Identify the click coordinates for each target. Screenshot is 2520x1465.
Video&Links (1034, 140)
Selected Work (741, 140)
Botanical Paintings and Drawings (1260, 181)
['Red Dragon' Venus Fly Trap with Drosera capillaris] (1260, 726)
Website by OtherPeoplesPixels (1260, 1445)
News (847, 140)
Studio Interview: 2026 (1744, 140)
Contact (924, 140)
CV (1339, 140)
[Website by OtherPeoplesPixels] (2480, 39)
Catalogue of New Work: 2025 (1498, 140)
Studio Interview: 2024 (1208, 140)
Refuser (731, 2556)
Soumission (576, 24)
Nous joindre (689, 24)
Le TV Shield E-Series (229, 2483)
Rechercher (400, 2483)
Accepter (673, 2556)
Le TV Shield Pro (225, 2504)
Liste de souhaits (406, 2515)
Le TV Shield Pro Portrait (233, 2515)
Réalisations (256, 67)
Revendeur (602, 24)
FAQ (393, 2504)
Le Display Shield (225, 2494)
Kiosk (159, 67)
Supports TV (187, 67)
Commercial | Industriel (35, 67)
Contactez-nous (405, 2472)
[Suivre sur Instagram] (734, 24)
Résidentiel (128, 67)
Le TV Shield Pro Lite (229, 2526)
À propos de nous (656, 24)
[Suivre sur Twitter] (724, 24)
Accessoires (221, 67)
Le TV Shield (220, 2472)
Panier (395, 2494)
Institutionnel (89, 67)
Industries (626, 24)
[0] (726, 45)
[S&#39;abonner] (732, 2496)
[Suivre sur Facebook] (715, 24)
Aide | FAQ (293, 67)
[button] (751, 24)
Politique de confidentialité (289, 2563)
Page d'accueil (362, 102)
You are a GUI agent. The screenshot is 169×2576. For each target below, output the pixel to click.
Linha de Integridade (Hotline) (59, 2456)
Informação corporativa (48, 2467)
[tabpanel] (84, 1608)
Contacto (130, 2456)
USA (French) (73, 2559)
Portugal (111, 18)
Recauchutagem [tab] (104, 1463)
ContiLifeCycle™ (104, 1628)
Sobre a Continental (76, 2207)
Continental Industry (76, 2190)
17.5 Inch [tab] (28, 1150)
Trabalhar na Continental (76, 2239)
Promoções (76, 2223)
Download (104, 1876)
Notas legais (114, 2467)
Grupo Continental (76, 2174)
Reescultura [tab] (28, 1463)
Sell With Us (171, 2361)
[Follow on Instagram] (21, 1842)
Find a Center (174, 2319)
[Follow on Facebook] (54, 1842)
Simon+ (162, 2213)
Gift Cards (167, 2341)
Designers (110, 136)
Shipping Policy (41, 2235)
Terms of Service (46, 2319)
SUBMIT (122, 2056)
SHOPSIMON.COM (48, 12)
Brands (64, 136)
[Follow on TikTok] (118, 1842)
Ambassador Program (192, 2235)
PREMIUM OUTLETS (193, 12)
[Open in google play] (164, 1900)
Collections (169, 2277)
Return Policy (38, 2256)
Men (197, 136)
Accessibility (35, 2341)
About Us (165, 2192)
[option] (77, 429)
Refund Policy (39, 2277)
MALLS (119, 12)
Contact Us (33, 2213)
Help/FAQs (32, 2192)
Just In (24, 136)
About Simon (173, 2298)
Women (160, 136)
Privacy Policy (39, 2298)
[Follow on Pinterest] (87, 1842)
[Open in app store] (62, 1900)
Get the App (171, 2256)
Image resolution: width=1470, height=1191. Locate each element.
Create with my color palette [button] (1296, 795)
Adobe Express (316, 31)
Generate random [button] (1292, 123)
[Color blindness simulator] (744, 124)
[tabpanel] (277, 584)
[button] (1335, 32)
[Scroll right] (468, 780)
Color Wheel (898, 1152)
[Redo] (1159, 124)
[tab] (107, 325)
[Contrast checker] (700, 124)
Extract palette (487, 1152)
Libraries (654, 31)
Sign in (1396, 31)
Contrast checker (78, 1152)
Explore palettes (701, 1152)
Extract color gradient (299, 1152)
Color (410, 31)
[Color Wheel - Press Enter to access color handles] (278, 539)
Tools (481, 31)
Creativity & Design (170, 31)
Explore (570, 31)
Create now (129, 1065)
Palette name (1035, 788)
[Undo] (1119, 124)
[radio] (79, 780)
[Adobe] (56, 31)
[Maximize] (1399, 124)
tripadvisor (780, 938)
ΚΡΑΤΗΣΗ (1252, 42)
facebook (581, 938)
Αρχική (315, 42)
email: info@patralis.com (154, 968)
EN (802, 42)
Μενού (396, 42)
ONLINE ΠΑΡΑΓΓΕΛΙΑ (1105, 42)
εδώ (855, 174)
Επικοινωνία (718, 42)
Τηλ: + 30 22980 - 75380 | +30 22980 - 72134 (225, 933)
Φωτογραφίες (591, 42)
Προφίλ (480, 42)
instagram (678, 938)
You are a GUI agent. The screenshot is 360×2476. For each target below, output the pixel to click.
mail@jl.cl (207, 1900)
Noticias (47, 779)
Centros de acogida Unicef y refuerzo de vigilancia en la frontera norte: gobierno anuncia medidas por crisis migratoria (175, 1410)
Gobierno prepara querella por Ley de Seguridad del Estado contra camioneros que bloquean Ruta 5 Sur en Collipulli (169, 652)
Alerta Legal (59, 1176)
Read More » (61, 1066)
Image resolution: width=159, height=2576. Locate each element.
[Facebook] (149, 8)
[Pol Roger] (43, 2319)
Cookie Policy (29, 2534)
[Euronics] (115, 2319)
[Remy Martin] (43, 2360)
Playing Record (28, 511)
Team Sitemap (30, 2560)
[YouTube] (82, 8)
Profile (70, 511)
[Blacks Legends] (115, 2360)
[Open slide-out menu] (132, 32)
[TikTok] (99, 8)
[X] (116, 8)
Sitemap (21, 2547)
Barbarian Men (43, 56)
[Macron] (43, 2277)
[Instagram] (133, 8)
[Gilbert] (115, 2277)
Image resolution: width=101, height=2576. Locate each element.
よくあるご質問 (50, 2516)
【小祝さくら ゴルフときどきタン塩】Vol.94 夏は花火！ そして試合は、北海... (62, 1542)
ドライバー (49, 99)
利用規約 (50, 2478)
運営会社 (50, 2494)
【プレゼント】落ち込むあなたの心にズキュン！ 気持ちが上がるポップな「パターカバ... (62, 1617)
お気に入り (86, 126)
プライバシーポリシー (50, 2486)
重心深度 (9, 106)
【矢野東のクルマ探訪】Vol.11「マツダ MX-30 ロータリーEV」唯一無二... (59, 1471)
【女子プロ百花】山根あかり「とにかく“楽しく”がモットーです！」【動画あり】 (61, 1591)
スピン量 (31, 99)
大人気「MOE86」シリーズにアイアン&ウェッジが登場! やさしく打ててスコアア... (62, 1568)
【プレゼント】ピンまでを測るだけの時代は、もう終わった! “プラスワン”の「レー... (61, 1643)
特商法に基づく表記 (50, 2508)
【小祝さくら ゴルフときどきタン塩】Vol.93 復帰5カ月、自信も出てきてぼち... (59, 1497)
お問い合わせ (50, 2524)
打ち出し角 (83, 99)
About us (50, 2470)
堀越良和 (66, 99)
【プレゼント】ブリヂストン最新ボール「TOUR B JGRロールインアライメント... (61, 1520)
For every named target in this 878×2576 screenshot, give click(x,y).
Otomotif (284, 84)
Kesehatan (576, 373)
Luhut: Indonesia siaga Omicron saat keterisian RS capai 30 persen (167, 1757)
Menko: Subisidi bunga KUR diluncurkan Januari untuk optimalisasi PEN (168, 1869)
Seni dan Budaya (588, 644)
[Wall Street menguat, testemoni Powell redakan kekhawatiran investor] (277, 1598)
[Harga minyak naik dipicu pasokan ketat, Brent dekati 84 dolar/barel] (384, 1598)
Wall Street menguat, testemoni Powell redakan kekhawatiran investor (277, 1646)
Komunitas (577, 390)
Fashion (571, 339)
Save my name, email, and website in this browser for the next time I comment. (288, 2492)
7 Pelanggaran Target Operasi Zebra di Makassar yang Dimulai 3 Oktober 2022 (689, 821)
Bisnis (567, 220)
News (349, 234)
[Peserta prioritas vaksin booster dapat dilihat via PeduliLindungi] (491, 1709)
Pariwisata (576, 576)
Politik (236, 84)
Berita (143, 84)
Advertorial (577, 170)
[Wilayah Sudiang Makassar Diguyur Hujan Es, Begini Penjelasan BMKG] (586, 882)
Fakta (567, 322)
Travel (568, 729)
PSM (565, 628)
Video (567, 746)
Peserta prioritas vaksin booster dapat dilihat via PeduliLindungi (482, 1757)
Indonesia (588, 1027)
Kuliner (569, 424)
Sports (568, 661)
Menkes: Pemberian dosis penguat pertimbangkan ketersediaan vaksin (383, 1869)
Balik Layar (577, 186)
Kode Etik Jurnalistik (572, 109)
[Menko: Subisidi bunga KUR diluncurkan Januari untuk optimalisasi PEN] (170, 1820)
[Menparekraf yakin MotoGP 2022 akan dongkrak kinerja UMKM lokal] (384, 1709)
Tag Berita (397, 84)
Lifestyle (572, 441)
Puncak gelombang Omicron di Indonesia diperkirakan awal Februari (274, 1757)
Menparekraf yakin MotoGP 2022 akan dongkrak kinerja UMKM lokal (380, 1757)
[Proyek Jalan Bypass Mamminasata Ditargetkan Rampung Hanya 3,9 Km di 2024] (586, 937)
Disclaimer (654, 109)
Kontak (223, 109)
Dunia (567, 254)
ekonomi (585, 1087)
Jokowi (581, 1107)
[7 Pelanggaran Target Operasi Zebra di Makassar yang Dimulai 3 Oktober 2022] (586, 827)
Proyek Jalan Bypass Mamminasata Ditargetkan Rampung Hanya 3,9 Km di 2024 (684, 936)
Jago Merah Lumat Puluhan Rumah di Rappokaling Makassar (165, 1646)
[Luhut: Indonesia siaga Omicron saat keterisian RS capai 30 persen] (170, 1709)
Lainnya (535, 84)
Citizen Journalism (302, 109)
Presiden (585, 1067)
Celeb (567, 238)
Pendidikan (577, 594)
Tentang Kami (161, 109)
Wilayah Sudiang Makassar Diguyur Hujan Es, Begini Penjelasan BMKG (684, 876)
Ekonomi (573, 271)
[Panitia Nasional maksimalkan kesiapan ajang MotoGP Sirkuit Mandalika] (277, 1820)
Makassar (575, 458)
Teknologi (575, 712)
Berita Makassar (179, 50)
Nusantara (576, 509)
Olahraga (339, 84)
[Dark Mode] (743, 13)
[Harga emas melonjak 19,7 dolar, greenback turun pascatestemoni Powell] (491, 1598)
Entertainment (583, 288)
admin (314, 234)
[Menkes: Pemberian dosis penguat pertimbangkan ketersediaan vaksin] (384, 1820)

# Directions:
Write out the material above exactly, please, from its first line up to and including the line where "Nous joindre (689, 24)" appears, and stop there.

# Response:
Identify the click coordinates for each target. Screenshot is 2520x1465.
Video&Links (1034, 140)
Selected Work (741, 140)
Botanical Paintings and Drawings (1260, 181)
['Red Dragon' Venus Fly Trap with Drosera capillaris] (1260, 726)
Website by OtherPeoplesPixels (1260, 1445)
News (847, 140)
Studio Interview: 2026 (1744, 140)
Contact (924, 140)
CV (1339, 140)
[Website by OtherPeoplesPixels] (2480, 39)
Catalogue of New Work: 2025 (1498, 140)
Studio Interview: 2024 (1208, 140)
Refuser (731, 2556)
Soumission (576, 24)
Nous joindre (689, 24)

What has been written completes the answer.